Still the Khmer Rouge

November 13, 1992

The year-old Cambodia settlement plan is failing because one of the belligerents -- the Khmer Rouge guerrilla army -- never meant it to succeed. After other forces agreed to partial demobilization in cantonments set up by 15,000 United Nations troops, the Khmer Rouge reneged. Its excuse was that all ethnic Vietnamese in the country, where many immigrated for decades, are disguised soldiers who have not been withdrawn by Hanoi.

The U.N. would be a better judge. The Khmer Rouge is shooting its fellow Cambodians because it still craves a monopoly of power, still means to purify its people just as it slaughtered a million in the late 1970s and still believes in rule by terror.

The 18 nations that agreed to the settlement with Cambodia's former government and three opposition groups should go ahead with it, without the Khmer Rouge. That means a United Nations interim administration and elections for a constitutional convention next year. It also implies delaying further demobilization.
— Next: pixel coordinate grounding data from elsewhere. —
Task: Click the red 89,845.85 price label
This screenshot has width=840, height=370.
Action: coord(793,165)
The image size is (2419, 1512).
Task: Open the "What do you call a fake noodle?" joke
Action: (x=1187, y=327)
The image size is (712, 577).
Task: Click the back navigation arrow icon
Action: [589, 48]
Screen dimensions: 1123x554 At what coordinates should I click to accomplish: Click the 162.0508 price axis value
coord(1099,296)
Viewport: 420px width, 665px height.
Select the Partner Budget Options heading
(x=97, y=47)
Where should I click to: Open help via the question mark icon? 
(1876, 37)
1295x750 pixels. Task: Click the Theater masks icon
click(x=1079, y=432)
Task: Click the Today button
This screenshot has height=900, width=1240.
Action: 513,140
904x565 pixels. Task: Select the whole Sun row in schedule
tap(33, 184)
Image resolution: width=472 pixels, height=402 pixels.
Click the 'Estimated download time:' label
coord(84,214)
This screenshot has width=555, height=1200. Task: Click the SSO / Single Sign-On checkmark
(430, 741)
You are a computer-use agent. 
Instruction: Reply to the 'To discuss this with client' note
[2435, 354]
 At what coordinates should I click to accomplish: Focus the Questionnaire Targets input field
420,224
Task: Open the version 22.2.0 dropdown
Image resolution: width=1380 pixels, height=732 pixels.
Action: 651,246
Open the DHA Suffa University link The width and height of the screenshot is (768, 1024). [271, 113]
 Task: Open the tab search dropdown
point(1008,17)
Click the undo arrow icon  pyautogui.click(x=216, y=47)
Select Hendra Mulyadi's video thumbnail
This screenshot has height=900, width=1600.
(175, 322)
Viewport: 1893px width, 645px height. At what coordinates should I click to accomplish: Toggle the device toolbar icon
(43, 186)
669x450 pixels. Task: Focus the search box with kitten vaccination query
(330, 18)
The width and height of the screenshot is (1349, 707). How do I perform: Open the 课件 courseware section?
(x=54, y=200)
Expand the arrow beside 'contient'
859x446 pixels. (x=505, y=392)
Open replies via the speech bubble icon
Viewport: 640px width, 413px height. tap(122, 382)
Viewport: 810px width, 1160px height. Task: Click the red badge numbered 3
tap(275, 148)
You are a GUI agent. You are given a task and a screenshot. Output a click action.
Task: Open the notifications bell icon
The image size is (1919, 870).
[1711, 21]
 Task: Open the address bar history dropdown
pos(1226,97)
The former government of Hun Sen, still the largest force, and the two non-Communist opposition groups must be prepared to fight for the legitimacy of a regime to which they agreed. The wily and durable Prince Norodom Sihanouk still helps as a figurehead, though he is no forceful leader.

The need is to isolate the Khmer Rouge, which survived defeat in 1979 through aid from cynical friends, China and Thailand. Diplomacy is needed to insure that China abides by the 1991 settlement and does not help its former clients. Also to insure that corrupt Thai generals do not help the murderous Cambodian Communists in return for help in smuggling and drug operations. With those two sources of supply cut off, the Khmer Rouge's hunger for arms would not be assuaged.

The U.S., as one of the 18 signatory nations, has a crucial role in isolating the Khmer Rouge. It must also make clear that any breakdown in the settlement is the fault of the Khmer Rouge, not Vietnam. That is because the U.S. had made information on Americans missing in action and the success of the Cambodian settlement prerequisites for normalizing relations with Hanoi, which kept the agreement and pulled its forces out of Cambodia.

The Khmer Rouge must not be given what amounts to a veto over relations between Vietnam and the U.S. The infamous Pol Pot's gang is making enough trouble already.